For IRC, is COIBot far away? It disappeared from IRC a few days ago.  — billinghurst sDrewth 09:57, 18 March 2019 (UTC)

Guaranteed! When you ask IT support it suddenly works perfectly. IOW COIBot is back.  — billinghurst sDrewth 10:17, 19 March 2019 (UTC)
@Billinghurst: From tomorrow I have a bit more time to look and to follow the logs. The bot quite often seems to think it is logged out, and for some reason it does not want to update the linkreportlist. Then it seems to crash from nowhere. I suspect some memory issue on the new server. (and as a side, I hope to have some time to work on some old requests/bugs and work on the spamblacklistlog-parsing). --Dirk Beetstra T C (en: U, T) 10:23, 19 March 2019 (UTC)

filter

You created your filter at enWP and tested here. Get your own your tricks ;-)  — billinghurst sDrewth 12:22, 20 March 2019 (UTC)

@Billinghurst: No, the filter is for mainspace-en.wikipedia only. You could consider to make it a global filter if we can't get the blacklist to work. Your last edits to the blacklist did not seem to work (or did you tweak them further?). --Dirk Beetstra T C (en: U, T) 12:32, 20 March 2019 (UTC)
The edits worked fine, though if you test plain text addition, rather than a url, one's expectation that it will work are exaggerated! special:log/spamblacklist/billinghurst shows success.  — billinghurst sDrewth 12:35, 20 March 2019 (UTC)
@Billinghurst: I tested it as well, it is dead now.

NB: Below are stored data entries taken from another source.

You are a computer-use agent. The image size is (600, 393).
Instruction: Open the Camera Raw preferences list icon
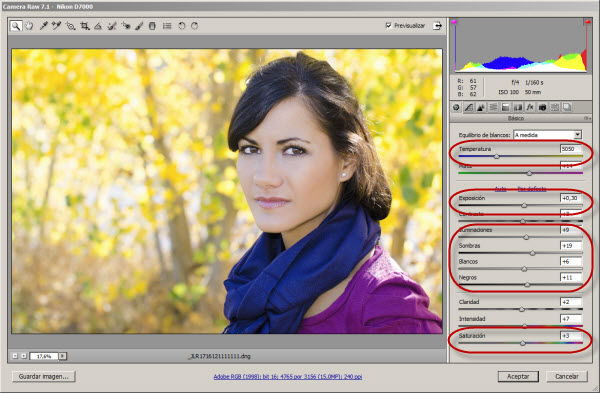167,26
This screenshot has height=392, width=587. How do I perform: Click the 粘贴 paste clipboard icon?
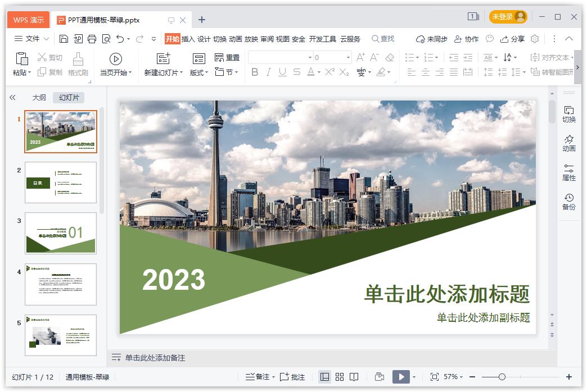click(22, 58)
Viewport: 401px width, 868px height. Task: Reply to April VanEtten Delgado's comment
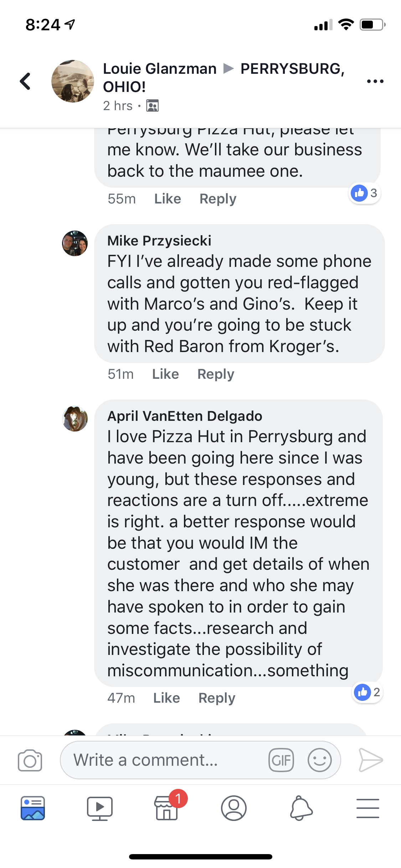click(217, 698)
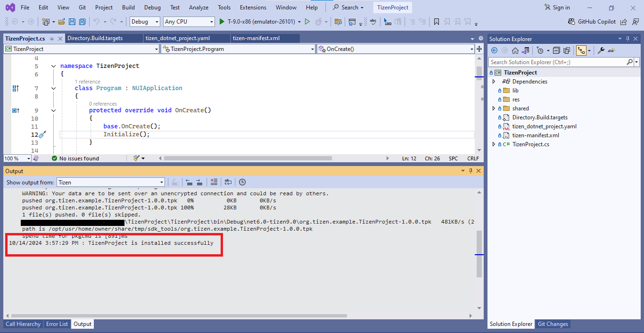Collapse the Program class using its outline toggle
Image resolution: width=644 pixels, height=333 pixels.
53,88
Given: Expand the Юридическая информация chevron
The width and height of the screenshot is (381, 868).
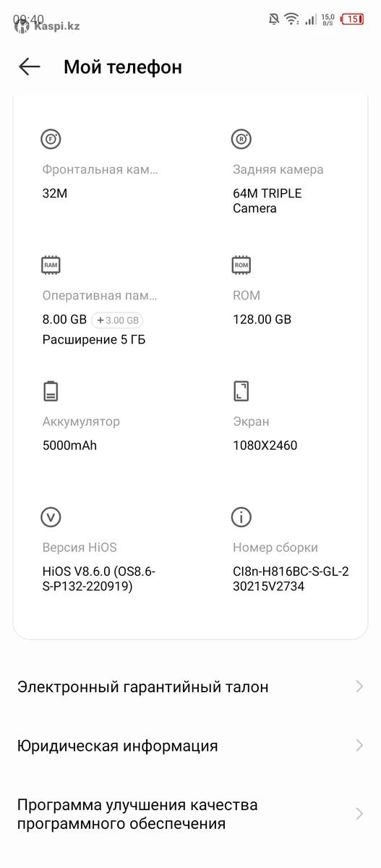Looking at the screenshot, I should coord(359,745).
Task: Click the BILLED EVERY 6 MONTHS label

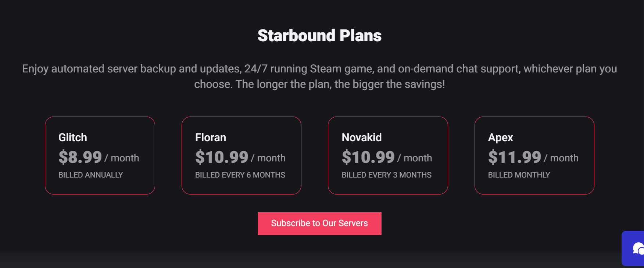Action: coord(240,175)
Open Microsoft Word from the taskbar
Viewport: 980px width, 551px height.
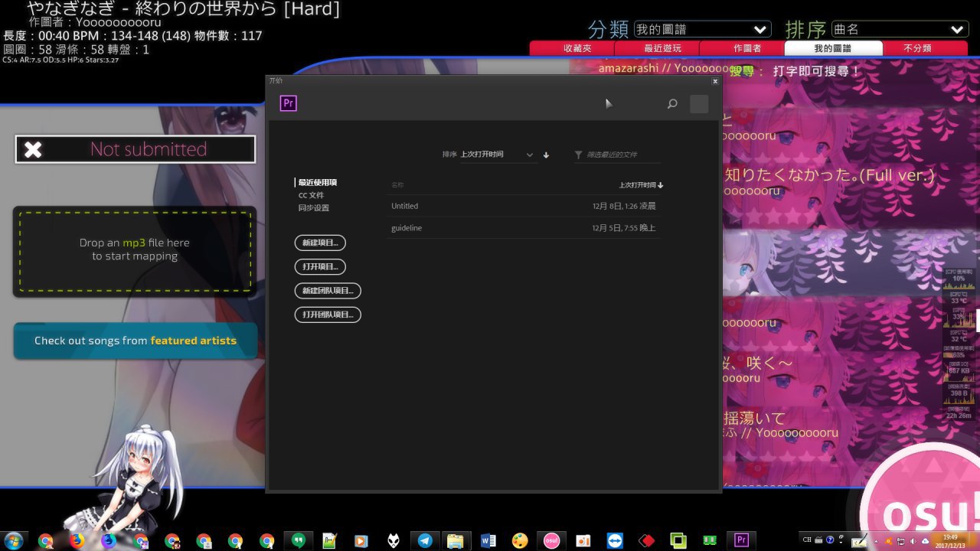(x=488, y=540)
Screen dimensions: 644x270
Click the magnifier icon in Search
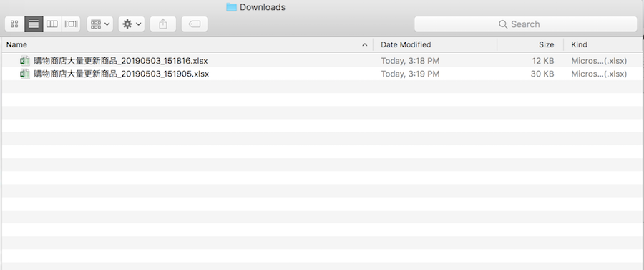point(503,24)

I noticed that COIBot is decoding the url, and does not search appropriately in the db then. Maybe I need to have a look at that as well. But first lets see if I can fix the saving issues with COIBot that it has lately. Will be online in a bit. --Dirk Beetstra T C (en: U, T) 12:39, 20 March 2019 (UTC)

user:Jon Kolbert‎ to have some COIBot rights

Hi. With the settings.css file still in a differed state it is untouchable. At some point, would you please give new steward "Jon Kolbert‎" the ability to create reports with COIBot and similarly add to User:COIBot/Poke. Thanks. I will catch them in IRC and run through the commands in SWMT/IRC.  — billinghurst sDrewth 22:22, 24 March 2019 (UTC)

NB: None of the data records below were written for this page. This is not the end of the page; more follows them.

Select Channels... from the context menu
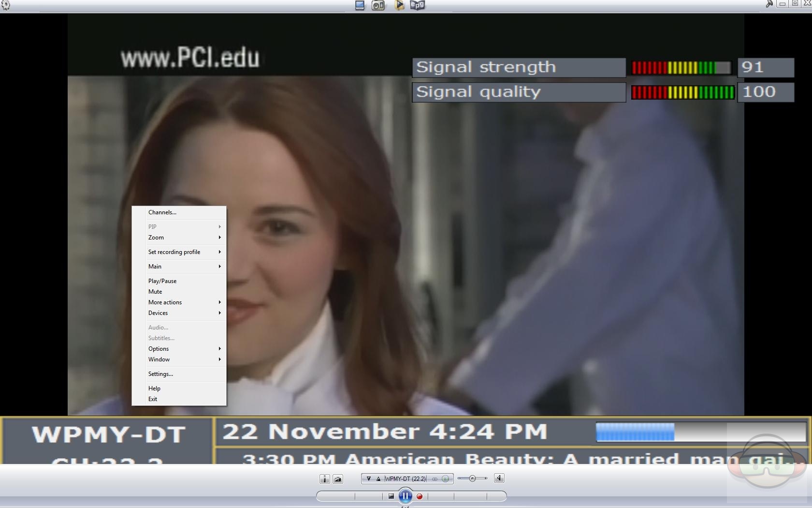The height and width of the screenshot is (508, 812). pyautogui.click(x=162, y=212)
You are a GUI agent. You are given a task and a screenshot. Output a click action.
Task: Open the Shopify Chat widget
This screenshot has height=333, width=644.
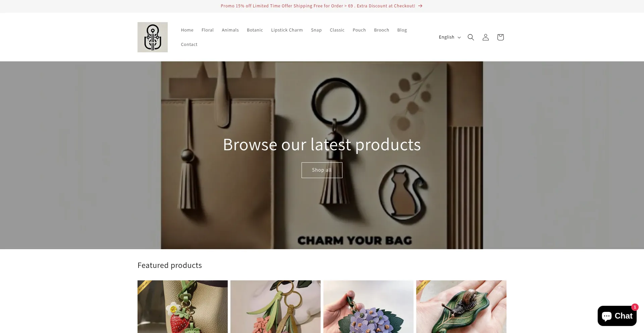[x=617, y=316]
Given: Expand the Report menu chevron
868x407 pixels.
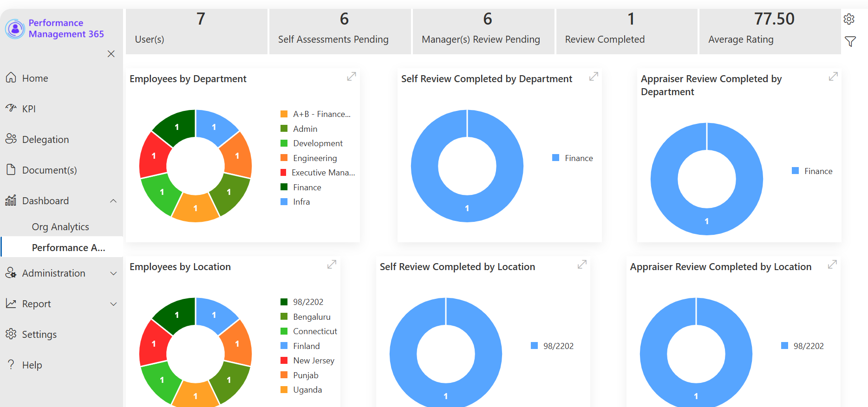Looking at the screenshot, I should pos(113,304).
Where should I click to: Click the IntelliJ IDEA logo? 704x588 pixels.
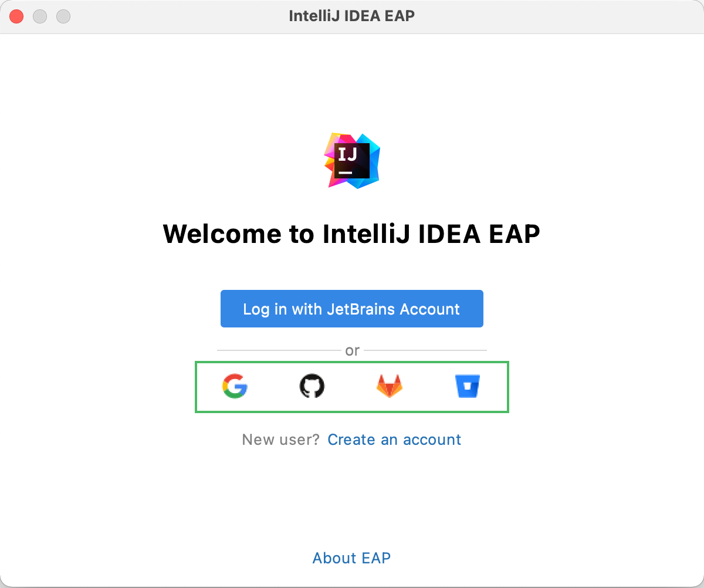pos(352,160)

My cloak is "@wikimedia/JonKolbert" btw. Thanks :-) Jon Kolbert (talk) 22:32, 24 March 2019 (UTC)
@Billinghurst and Jon Kolbert: sDrewth, can you try, you should be able to edit all now (I can for sure, because I am an iAdmin, but I have moved things now and want to check if non-iAdmins can :-) ). --Dirk Beetstra T C (en: U, T) 17:23, 25 March 2019 (UTC)
I will be able to do so not as it is no longer a css file, and I won't get the page model content warnings. I have rights to edit .js/.css files so that wasn't my issue.  — billinghurst sDrewth 20:48, 25 March 2019 (UTC)
Edited fine. Noting that I also +1 -1 of the wikis listed in not normal. I have not restarted commander as I am not near IRC, and probably best left with you at this moment.  — billinghurst sDrewth 20:58, 25 March 2019 (UTC)

No linkwatchers

There are no visible linkwatchers in IRC. Restarts had no visible effect.  — billinghurst sDrewth 06:38, 7 April 2019 (UTC)

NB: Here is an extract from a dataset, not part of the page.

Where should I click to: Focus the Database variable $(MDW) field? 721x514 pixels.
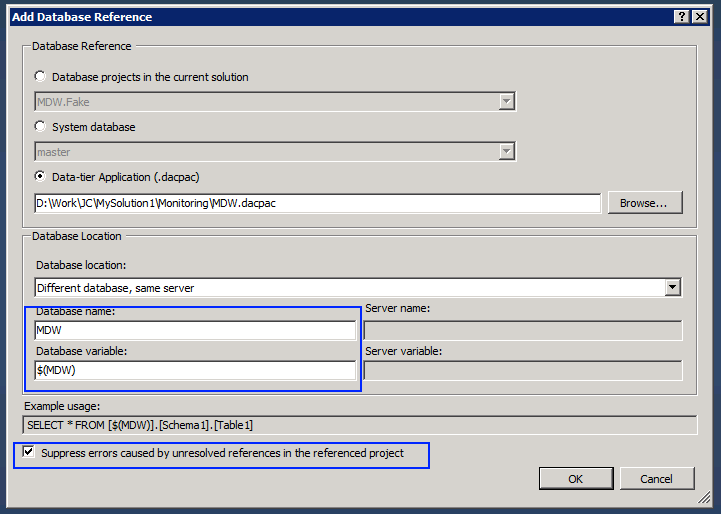tap(195, 370)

@Billinghurst: crap, the instance seems dead? --Dirk Beetstra T C (en: U, T) 07:08, 7 April 2019 (UTC)
@Billinghurst: it seems that tools-sgeexec-0928 is totally dead. It also disallows me to 'qdel' the linkwatcher task (job 857156). I will see if I can ping someone on irc later (but please feel free to beat me to that task). --Dirk Beetstra T C (en: U, T) 14:07, 7 April 2019 (UTC)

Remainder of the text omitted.